TASKS TO CARRY OUT:
**a)** According to the chemistry lab computer proposal, up to how many students can be in these labs?
**b)** Decide whether each statement agrees with the chemistry lab computer proposal. Answer yes or no, and quote the words from the proposal that settle it. (i) The proposal went to NSF in June 2000. (ii) Sensors and interfacing make up 10–20% of the cost of a typical installation. (iii) Having students work individually on alternate weeks would call for 60 computers.
**c)** Write the next part of the chemistry lab computer proposal, picking up after its final line.

TEXT:
▼▼▼
In June 2000 we submitted to NSF a proposal to purchase computers and laboratory interfacing for the introductory chemistry laboratories. This document is an attempt to show the logic of that request.

edited: January 21, 2001 (This is being revised, August 2004)
comments to: Paul Endres
file: nsf/nsf5_HPC.htm

### Introduction:

For some time we have been trying to find a way to bring computerized data collection to the general chemistry course. There are some serious problems that need to be resolved.
• cost (purchasing computers, but also developing software and maintenance)
• space (including where computers are placed)
• security (from theft, but also from laboratory chemicals which are tough on electronics)
• accessories (30-50% of the cost of a typical installation is devoted to sensors and interfacing with the computer.)
• actual experiments designed to intelligently use computers
One approach is to have computers around the perimeter of the lab
• students take experimental materials to the computer work site
• we have up to 60 students in these labs
• 60 computers is unrealistic
• working individually on alternate weeks would require 30 computers
• basic cost-- about \$2500 for computer and lab interfaces (about \$75,000)
▲▲▲
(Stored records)
▼▼▼
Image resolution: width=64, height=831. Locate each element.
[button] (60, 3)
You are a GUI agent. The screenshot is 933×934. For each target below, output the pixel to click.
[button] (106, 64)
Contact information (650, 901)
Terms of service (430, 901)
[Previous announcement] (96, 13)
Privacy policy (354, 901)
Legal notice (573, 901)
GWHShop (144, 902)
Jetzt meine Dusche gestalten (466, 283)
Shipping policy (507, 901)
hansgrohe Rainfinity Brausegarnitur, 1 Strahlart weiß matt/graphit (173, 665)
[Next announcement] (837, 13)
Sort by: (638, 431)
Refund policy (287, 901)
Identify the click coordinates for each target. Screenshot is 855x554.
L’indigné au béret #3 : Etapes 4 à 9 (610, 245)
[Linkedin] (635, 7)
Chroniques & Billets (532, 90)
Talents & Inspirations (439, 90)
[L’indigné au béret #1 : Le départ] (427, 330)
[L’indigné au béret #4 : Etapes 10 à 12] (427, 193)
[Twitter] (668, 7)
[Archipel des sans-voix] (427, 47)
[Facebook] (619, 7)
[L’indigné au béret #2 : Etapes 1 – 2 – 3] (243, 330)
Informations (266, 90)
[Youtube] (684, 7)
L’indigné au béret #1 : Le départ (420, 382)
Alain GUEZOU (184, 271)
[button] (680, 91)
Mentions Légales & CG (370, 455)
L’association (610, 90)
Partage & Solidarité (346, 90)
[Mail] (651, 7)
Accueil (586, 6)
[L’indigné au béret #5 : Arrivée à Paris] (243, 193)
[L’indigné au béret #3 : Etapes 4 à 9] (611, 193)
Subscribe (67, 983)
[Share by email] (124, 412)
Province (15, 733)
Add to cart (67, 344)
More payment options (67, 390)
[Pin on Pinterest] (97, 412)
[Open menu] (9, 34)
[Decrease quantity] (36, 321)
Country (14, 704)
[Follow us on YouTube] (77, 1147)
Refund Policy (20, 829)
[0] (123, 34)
▲▲▲
ANSWERS TO THE TASKS:
**a)** Up to 60 students.

**b)**
(i) Yes: "In June 2000 we submitted to NSF a proposal to purchase computers and laboratory interfacing for the introductory chemistry laboratories."
(ii) No: "30-50% of the cost of a typical installation is devoted to sensors and interfacing with the computer."
(iii) No: "working individually on alternate weeks would require 30 computers"

**c)**
• each standard computer needs about 4 ft of table top
• we'd need about 120 feet of space around the room
• there isn't that kind of space available in the general chemistry lab
Another approach is to place a computer at the lab bench
• we still need about 4 ft of bench space
• that's over half of the area for one student work station
• we might build a stand to keep most of the computer off the table top
• however, we need to keep the computer safe (from water, reagents, ring stands)
It's difficult to see a way to use conventional desktop computers in this environment.

We could, of course, use fewer computers

• have students work in groups of two or four
• to have computer use limited to 20 minutes/lab so same machine can be shared by 2-3 groups
• This can be done, but it severely limits the role of the computer in experiments
We then examined the prospects for lap tops or similar units
• space needed per unit is much smaller
• cost is generally higher than for standard PC's
• (\$1500-2000 for computer; \$250 accessories)
• laptops are generally easier to damage, harder to get repaired
• laptops are harder to keep secure (easier to steal)
• laptops might be harder to keep safe (easier to move into a region of chemical danger)
At the other extreme, there are calculator based labs developed and a company called Vernier Software In March 2000 we got local funds for one of the Vernier / TI systems to evaluate the system.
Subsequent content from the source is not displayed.